At December 31, 2004 and 2003, NU maintained certain cost method and other investments.  The cost method investments are comprised of NEON, a provider of optical networking services and Acumentrics, a developer of fuel cell and power quality equipment.  Yankee Energy System, Inc. maintains the other investment, a long-term note receivable from BMC Energy LLC (BMC), an operator of renewable energy projects.


NEON:   Under a 2002 common stock purchase agreement with NEON, NU invested $2.1 million in 2004 in exchange for an additional 341,000 shares of NEON common stock.  


On July 19, 2004, NEON and Globix Corporation (Globix) announced a definitive merger agreement in which Globix, an unaffiliated publicly-owned entity, would acquire NEON for shares of Globix common stock.  The merger closed on March 8, 2005, and NU received 1.2748 shares of Globix common stock for each of the 2.1 million shares of NEON stock it owned.  Management calculated the estimated fair value of its investment in NEON based on the Globix share price at December 31, 2004 and the conversion factor.  Results of the calculation indicated that the fair value of NU's investment in NEON was below the carrying value at December 31, 2004 and was impaired.  As a result, NU recorded a pre-tax write-down of $2.2 million.  


In 2002, NU recorded an investment write-down of $14.6 million on a pre-tax basis to reduce the carrying value of the investment in NEON to its net realizable value at that time.  NU's investment in NEON had a carrying value of $9.8 million and $9.9 million at December 31, 2004 and 2003, respectively.





Acumentrics:  Based on new information that affected the fair value of NU’s investment in Acumentrics, management determined that the value of NU’s investment declined in 2004 and that these declines were other-than-temporary in nature.  Total investment write-downs of $9.1 million on a pre-tax basis were recorded in 2004 to reduce the carrying value of the investment.  The balance of this investment at December 31, 2003 totaled $9.5 million including an investment in Acumentrics debt securities of $2 million.  During 2004, NU invested an additional $0.2 million in Acumentrics debt securities.  At December 31, 2004, after the investment write-downs, NU's remaining investment in Acumentrics totaled $0.6 million in debt securities.    
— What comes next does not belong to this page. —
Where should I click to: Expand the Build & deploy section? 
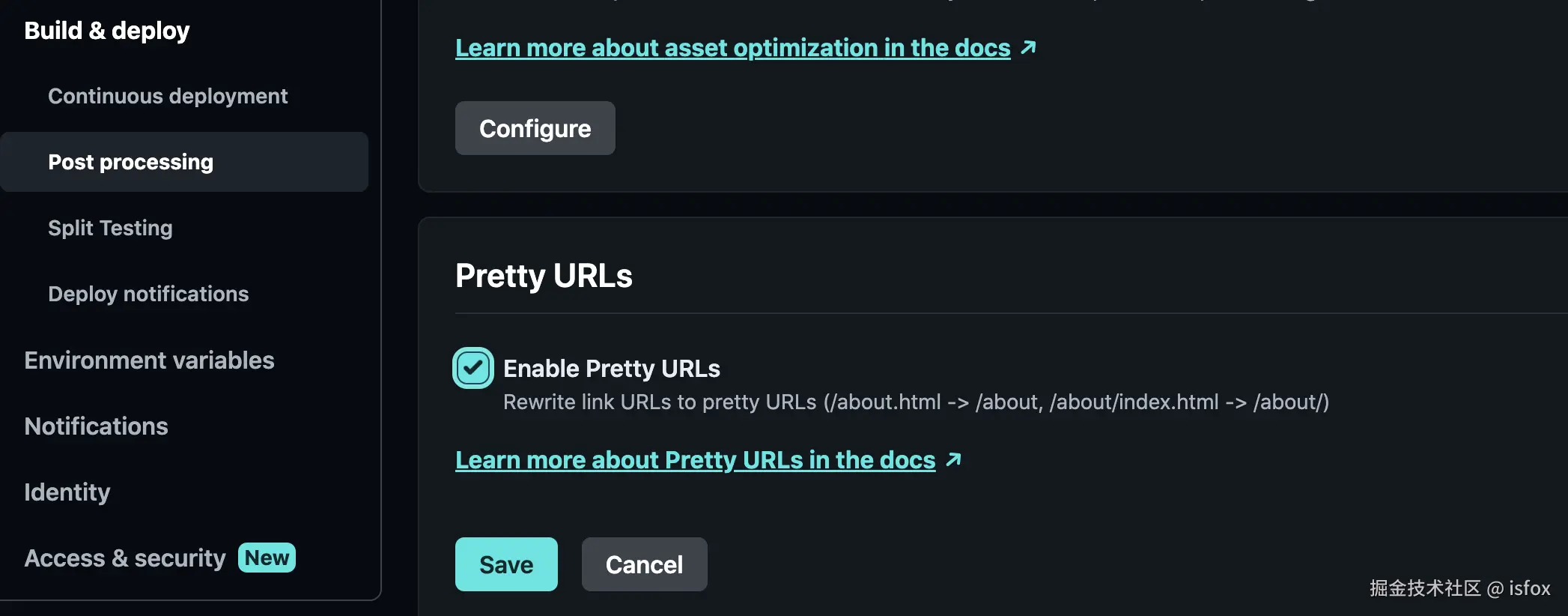tap(106, 30)
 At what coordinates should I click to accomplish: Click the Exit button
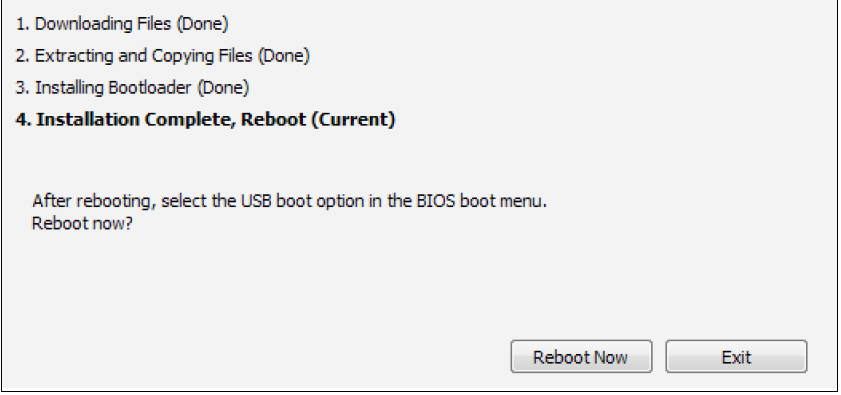[736, 356]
BMC:  In late-March 2004, based on revised information that impacted undiscounted cash flow projections and fair value estimates, management determined that the fair value of the note receivable from BMC had declined and that the note was impaired.  As a result, management recorded an investment write-down of $2.5 million on a pre-tax basis in the first quarter of 2004.  NU's remaining note receivable from BMC, which management expects to collect from BMC, totaled $1.3 million and $4 million at December 31, 2004 and 2003, respectively.    


The NEON, Acumentrics and BMC investment write-downs are included in other income/(loss) on the accompanying consolidated statement of income.  For further information regarding other income/(loss), see Note 1V, "Other Income/(Loss)" to the consolidated financial statements.  


K.

Depreciation

The provision for depreciation on utility assets is calculated using the straight-line method based on the estimated remaining useful lives of depreciable plant-in-service, which range primarily from 3 years to 75 years, adjusted for salvage value and removal costs, as approved by the appropriate regulatory agency where applicable.  Depreciation rates are applied to plant-in-service from the time it is placed in service.  When plant is retired from service, the original cost of the plant, including costs of removal less salvage, is charged to the accumulated provision for depreciation.  Cost of removal is classified as a regulatory liability.  The depreciation rates for the several classes of electric utility plant-in-service are equivalent to a composite rate of 3.3 percent in 2004, 3.4 percent in 2003 and 3.2 percent in 2002.


NU also maintains other non-utility plant which is being depreciated using the straight-line method based on their estimated remaining useful lives, which range primarily from 15 years to 120 years.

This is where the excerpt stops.